Ha sido en estos últimos días cuando hemos conocido más noticias sobre Amanda, su primogénita. La joven ya ha terminado sus estudios en uno de los colegios más exclusivos de las afueras de Madrid de corte internacional. Su graduación escolar ha sido noticia porque logró una estampa familiar muy privada: reunió a sus abuelos maternos, Paloma Rocasolano y Jesús Ortiz, quienes acudieron orgullosos a celebrar el éxito académico de su nieta, demostrando la piña que sigue siendo la familia Ortiz Rocasolano en la intimidad. Quienes conocen el entorno familiar la describen como una joven sumamente madura, responsable y con un expediente académico brillante. Al haberse criado con una madre que habla seis idiomas y que ha viajado por todo el mundo en misiones humanitarias, Amanda ha heredado ese perfil internacional, cosmopolita y con una gran facilidad para las lenguas.
A pesar de la distancia institucional que existe entre una futura reina y una ciudadana anónima, la relación de Amanda con sus primas, especialmente con la princesa Leonor —con quien se lleva apenas dos años de diferencia—, es estrechísima. Es más, Amanda viajó con sus primas hasta Londres para ir a uno de los conciertos de Eras Tour, la gira de Taylor Swift alrededor del mundo. Desde que nació en Barcelona —fruto de la relación de Telma con el abogado y cooperante toledano Enrique Martín Llop—, sus padres hicieron todo lo posible para que no existieran fotos de su rostro en la prensa. Creció entre Barcelona y el extranjero, y tras la mudanza de su madre a Madrid, ha logrado llevar la vida de cualquier adolescente de su edad: salir con amigos, estudiar y pasear sin ser reconocida.
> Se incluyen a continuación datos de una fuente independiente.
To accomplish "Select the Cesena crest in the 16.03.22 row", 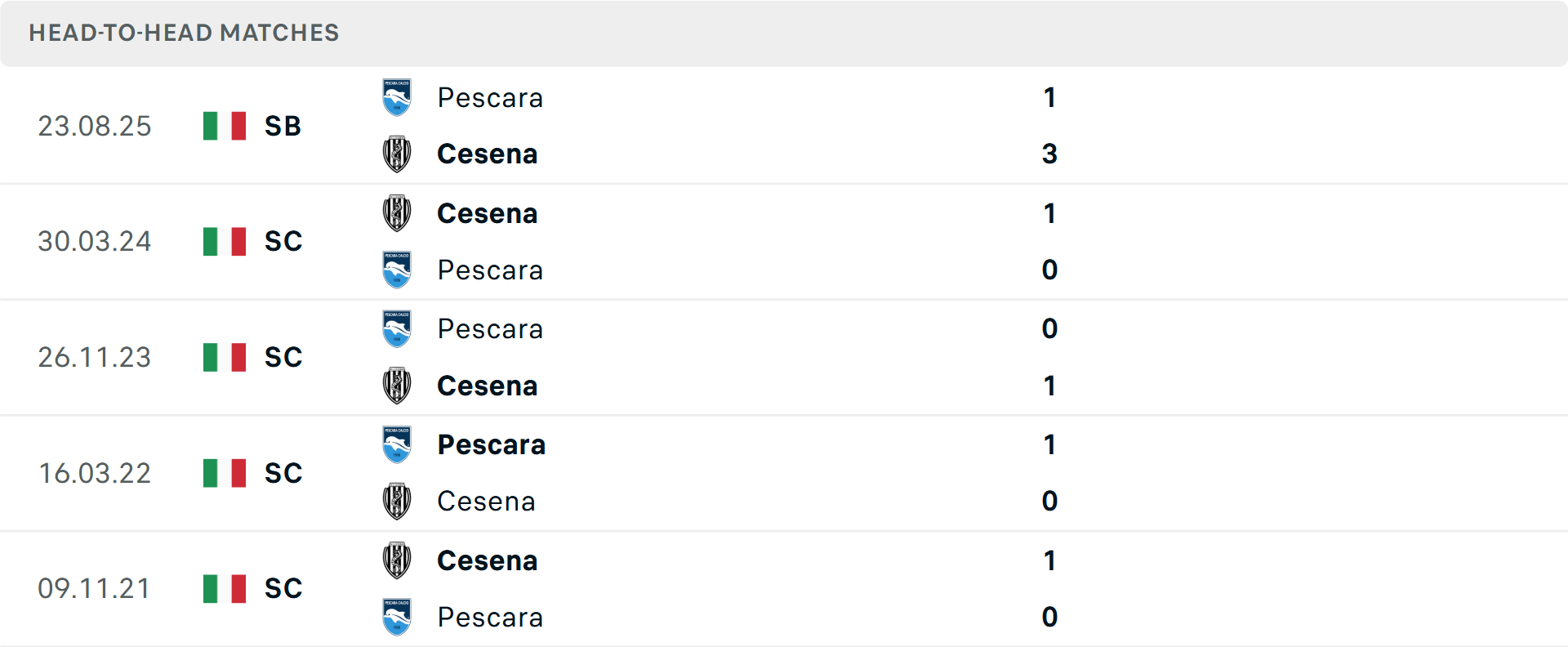I will tap(397, 501).
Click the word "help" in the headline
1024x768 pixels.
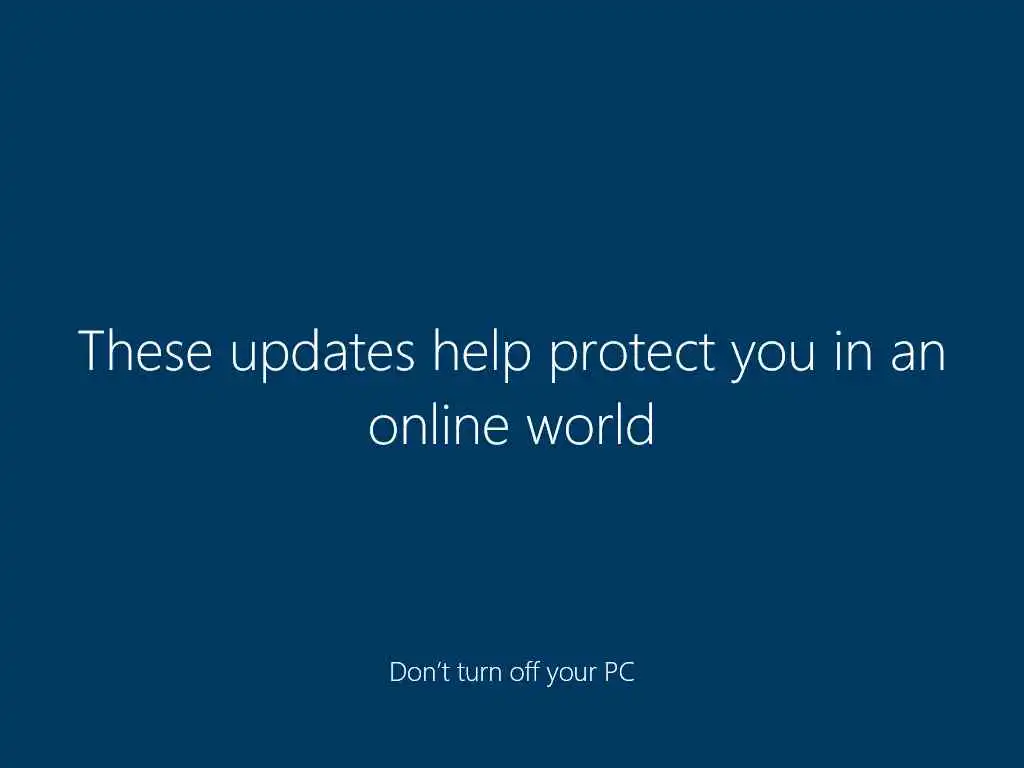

Cuando se mudaron desde Barcelona hasta Madrid, hace un par de años, la familia se estableció muy cerca de la Zarzuela y, también, de casa de Jesús Ortiz. Una vivienda que abandonaron después de que no se hicieran cargo del pago mensual de la casa y su ruptura con Gavin Bonnar. Aún así, Telma junto a sus dos hijas no se mudó demasiado lejos, para que Amanda y Erin pudieran seguir con la rutina a la que ya estaban acostumbradas.